What Might Obama Retreat on Air Regulation Portend?

Does it suggest the president will also retreat on carbon regulation?

2 min read
What Might Obama Retreat on Air Regulation Portend?

President Obama's quiet decision last week to delay tightening of anti-smog regulations has alarmed environmentalists and his more liberal constituents, perhaps more because of its political tone than its substantive content. In giving job creation precedence over environmental standards—thus conceding something that doesn't need to be conceded, namely that environmental progress can only be made at the cost of economic growth--is the president setting the stage for a retreat on carbon regulation?

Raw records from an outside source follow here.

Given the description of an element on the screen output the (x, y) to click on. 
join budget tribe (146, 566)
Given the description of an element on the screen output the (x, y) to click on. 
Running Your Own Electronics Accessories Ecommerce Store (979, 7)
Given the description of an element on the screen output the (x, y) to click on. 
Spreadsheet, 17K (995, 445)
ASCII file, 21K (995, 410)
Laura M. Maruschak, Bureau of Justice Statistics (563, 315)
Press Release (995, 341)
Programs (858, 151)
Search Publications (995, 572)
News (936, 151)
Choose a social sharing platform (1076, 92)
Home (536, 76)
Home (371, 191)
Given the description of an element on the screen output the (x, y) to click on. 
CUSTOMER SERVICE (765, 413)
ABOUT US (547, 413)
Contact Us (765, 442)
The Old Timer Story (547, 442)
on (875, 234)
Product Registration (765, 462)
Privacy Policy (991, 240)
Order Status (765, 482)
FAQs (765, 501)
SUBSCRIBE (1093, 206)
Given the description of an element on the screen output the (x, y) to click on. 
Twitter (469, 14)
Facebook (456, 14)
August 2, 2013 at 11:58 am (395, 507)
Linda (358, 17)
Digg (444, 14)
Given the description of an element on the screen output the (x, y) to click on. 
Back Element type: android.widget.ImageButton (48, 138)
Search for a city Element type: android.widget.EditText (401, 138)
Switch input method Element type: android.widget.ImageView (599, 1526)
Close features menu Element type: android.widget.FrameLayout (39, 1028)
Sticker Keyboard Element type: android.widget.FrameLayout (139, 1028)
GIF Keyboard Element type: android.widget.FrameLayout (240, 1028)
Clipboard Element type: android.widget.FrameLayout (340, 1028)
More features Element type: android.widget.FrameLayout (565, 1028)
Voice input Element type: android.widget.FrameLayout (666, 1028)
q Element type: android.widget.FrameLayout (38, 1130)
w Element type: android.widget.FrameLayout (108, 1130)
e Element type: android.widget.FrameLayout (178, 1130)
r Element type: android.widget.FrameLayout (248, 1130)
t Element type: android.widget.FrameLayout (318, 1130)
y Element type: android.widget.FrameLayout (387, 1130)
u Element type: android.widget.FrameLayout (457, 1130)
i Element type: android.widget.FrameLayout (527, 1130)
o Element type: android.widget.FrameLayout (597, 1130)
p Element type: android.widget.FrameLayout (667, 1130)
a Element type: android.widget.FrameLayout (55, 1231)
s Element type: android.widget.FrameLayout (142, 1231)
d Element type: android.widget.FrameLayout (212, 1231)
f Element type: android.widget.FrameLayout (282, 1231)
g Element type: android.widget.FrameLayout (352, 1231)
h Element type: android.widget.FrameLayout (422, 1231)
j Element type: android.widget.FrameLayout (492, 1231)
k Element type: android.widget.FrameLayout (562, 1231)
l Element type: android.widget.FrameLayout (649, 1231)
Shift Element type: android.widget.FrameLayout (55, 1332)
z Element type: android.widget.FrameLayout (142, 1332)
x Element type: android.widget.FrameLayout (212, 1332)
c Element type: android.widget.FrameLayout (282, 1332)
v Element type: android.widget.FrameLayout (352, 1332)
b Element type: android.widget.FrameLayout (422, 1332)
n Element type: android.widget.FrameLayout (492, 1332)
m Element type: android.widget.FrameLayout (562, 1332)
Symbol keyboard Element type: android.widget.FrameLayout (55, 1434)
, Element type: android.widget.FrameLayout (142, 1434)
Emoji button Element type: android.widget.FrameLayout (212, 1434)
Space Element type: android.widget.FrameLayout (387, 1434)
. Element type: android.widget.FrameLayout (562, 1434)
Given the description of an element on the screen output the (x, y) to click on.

Several years ago a Supreme Court decision found that the Environmental Protection Agency could and probably should regulate greenhouse gas emissions under the Clean  Air Act and its amendments. The Obama EPA has been getting set to issue such regulations toward the end of this year. Furthermore, EPA's authority to act has been the president's trump card in struggling with Congress over climate legislation. If Congress failed to enact a cap-and-trade bill or a carbon tax, in effect the White House could simply issue decrees to cut emissions.

Might the president now give away that trump card? If tighter smog regulation is bad for jobs doesn't it follow that tighter carbon regulation also would be bad for jobs? John Walke, an air quality expert at the Natural Resources Defense Council, takes comfort in the complete unpredictability of Washington politics: "One thing I've learned never to do after spending nearly 20 years in Washington is to confuse logic and politics," says Walke. "What distinguishes carbon from ozone is the central reason cited by the president in his ozone decision," namely, a pending 2013 review of the ozone standard" last set during George W. Bush's administration.  That is to say, an ozone standard already exists and the issue is how strict to make it, but a carbon standard has yet to be created.

The ozone standard, by the way, is not to be confused with the important cross-state pollution rule, which courts struck down during the Bush years and the Obama administration recently reformulated and re-issued. It, at least to date, is intact.